Your goal: Which lines in the data contain the word "computer"? Please copy each of them.

------------

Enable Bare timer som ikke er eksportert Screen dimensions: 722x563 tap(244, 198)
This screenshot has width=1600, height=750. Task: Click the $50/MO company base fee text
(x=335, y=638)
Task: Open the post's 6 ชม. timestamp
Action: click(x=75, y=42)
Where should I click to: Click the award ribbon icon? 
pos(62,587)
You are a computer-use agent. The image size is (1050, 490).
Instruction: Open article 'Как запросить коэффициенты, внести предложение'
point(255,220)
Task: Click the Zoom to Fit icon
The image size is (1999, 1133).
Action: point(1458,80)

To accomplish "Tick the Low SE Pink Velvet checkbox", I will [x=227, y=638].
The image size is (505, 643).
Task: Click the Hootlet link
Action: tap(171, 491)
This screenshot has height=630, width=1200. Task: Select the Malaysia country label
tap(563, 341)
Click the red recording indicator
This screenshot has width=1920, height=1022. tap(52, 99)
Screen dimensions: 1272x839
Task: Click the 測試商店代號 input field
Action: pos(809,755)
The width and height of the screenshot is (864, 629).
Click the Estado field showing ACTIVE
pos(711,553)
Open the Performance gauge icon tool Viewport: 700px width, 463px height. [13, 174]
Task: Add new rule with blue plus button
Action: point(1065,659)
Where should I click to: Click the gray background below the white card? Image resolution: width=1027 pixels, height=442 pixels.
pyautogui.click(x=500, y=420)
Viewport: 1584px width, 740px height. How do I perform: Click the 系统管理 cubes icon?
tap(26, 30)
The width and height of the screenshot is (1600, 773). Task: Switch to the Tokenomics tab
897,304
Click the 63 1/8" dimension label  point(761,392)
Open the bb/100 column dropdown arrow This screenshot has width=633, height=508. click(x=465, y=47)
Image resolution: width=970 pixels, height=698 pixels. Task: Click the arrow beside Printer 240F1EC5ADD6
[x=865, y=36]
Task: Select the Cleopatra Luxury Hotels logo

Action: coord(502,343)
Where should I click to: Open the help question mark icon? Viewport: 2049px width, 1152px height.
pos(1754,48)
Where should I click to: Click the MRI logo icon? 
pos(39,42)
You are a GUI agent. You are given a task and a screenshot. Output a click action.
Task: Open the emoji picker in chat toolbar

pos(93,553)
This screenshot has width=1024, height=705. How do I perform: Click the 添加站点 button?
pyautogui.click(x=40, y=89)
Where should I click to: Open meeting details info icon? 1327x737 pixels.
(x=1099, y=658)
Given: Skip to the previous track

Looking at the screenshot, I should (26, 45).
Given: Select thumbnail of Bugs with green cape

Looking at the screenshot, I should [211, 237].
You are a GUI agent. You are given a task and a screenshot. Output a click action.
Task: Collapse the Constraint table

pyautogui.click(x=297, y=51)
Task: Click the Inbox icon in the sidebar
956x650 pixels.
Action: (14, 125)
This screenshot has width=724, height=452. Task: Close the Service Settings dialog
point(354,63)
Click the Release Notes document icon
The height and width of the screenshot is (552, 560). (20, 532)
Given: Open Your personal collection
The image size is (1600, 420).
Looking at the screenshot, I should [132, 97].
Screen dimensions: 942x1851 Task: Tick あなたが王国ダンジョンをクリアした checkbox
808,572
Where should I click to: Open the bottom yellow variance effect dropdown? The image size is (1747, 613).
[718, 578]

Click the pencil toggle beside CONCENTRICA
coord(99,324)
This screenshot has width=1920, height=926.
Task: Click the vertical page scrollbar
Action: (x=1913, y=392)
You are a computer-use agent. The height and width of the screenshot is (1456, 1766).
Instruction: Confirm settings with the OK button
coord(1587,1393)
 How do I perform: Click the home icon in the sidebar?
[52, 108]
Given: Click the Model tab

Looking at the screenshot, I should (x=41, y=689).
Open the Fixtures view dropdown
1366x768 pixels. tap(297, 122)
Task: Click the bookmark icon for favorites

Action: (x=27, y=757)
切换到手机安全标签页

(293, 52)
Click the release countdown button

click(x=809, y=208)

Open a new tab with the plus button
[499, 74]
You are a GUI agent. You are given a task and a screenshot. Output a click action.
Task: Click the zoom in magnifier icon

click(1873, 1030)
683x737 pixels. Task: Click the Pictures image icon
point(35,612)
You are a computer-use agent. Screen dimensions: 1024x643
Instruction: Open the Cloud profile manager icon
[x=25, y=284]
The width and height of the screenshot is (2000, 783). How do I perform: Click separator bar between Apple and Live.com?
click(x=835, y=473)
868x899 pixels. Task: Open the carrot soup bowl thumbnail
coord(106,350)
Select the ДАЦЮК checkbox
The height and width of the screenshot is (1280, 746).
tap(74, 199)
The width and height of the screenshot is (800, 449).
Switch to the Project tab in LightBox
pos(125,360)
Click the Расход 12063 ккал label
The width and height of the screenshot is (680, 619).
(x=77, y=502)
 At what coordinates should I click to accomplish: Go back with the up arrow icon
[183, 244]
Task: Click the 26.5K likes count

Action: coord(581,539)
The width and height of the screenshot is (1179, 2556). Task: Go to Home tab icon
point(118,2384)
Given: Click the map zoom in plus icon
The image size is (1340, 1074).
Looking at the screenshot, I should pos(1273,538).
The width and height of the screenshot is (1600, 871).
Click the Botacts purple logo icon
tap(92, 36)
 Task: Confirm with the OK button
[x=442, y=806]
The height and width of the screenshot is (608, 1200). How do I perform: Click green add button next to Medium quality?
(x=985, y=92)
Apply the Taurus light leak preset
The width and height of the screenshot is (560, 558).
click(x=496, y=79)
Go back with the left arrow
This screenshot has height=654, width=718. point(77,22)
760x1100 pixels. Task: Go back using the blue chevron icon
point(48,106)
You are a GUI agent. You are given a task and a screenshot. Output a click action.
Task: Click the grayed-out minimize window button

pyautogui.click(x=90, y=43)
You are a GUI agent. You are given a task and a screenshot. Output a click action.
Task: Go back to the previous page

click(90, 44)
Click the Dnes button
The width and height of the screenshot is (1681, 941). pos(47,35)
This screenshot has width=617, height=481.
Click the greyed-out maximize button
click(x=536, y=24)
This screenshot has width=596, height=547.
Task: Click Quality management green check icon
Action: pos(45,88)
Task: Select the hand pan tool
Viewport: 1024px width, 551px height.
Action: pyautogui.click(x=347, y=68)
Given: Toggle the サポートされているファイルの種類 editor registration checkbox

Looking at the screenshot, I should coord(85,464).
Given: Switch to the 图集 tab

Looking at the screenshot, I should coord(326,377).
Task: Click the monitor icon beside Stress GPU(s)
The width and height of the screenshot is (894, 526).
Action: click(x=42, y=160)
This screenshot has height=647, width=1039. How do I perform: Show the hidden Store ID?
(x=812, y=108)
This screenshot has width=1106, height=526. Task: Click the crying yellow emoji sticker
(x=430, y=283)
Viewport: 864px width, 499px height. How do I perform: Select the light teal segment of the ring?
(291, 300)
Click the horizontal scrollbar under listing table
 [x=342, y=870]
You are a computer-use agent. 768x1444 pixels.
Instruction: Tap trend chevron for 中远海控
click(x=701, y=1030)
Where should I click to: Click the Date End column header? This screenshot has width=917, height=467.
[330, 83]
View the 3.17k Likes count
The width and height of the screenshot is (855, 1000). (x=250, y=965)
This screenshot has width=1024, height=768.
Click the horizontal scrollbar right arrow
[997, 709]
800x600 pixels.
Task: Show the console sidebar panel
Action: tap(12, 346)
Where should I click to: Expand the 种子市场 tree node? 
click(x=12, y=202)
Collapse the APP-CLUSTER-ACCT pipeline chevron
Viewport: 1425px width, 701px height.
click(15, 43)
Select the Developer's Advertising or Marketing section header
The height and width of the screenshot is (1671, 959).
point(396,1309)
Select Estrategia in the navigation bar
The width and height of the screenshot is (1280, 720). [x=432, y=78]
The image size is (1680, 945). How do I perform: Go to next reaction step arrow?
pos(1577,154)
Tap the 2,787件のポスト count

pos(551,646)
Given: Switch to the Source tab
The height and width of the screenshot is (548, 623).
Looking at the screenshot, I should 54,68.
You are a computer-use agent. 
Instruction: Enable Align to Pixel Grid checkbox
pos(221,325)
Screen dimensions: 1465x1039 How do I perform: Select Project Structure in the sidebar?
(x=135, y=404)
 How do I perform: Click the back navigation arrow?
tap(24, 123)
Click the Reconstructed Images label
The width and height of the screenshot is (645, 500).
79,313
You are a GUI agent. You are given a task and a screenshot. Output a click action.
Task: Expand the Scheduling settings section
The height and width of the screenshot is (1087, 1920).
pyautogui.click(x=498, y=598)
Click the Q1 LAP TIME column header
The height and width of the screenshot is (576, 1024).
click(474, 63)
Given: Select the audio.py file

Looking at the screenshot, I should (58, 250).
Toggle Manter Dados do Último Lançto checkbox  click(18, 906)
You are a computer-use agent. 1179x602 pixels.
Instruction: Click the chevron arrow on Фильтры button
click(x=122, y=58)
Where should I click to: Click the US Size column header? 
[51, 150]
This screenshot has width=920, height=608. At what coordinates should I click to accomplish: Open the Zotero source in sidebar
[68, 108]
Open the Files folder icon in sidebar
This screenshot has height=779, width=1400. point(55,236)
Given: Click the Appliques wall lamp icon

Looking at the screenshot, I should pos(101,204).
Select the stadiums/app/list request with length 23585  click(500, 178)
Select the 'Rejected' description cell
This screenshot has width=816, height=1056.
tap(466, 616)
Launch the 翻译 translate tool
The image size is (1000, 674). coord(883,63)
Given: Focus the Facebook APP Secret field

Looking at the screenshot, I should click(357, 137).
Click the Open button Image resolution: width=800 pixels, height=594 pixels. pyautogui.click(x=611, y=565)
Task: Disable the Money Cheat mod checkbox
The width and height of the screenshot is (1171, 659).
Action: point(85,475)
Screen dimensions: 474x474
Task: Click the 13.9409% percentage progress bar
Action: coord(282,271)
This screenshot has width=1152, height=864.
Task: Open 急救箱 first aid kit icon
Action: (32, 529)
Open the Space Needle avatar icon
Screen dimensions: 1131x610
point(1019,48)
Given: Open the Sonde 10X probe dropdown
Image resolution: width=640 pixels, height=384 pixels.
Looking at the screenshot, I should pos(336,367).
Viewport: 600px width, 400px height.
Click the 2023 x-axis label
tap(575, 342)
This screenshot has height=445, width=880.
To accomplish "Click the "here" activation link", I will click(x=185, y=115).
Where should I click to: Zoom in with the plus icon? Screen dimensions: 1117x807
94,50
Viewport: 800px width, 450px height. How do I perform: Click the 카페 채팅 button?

------------

Exercise answer:
You are a computer-use agent. The image size is (1050, 490).
You are a computer-use agent. The height and width of the screenshot is (1456, 1766).
You are a computer-use agent. Screen dimensions: 1024x643
You are a computer-use agent. 768x1444 pixels.
You are a computer-use agent. 
You are a computer-use agent. 1179x602 pixels.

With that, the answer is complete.